Task instructions: Where a line below holds the string "button", copy that line.

(Records from a data source)
◇ ◇ ◇
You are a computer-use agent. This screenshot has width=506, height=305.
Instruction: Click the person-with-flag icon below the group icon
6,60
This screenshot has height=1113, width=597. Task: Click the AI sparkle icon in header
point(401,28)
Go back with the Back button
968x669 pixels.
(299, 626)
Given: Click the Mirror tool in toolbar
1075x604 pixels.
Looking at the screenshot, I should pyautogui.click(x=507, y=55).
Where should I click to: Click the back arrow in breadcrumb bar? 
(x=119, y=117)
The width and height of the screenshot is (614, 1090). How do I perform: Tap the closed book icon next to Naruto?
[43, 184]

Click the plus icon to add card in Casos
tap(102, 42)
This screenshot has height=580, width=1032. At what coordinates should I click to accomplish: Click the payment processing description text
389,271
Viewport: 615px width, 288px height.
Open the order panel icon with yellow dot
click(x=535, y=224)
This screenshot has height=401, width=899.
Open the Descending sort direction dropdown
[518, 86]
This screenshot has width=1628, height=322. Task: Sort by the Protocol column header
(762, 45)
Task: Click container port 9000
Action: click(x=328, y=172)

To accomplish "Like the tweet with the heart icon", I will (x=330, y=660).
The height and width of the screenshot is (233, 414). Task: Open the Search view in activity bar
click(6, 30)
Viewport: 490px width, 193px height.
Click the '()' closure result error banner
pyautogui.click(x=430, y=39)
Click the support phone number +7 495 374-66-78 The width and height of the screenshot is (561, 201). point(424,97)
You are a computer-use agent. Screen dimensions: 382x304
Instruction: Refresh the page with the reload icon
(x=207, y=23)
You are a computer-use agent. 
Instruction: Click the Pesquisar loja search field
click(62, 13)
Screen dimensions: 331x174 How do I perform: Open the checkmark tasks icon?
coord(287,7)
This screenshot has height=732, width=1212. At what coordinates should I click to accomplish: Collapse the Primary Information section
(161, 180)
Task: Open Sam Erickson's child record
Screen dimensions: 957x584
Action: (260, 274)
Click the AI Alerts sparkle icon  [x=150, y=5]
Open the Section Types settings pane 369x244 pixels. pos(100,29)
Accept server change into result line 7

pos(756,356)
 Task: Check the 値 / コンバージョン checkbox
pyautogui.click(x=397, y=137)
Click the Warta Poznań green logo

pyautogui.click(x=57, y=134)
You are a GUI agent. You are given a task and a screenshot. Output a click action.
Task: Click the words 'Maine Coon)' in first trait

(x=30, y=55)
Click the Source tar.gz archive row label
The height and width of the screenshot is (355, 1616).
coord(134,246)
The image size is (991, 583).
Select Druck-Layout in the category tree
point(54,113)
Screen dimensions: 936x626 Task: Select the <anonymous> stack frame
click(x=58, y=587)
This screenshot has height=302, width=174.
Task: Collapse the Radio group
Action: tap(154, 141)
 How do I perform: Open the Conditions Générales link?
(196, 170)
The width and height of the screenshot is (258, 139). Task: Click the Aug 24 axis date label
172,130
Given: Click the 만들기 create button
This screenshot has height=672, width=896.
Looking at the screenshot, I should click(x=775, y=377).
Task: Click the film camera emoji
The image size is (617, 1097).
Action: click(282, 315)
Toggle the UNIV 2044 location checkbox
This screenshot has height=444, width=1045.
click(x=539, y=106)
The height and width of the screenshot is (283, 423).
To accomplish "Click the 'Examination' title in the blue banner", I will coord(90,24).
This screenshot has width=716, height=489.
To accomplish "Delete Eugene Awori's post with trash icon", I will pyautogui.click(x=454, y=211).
◇ ◇ ◇
Answer section:
Go back with the Back button
Given: Click the 만들기 create button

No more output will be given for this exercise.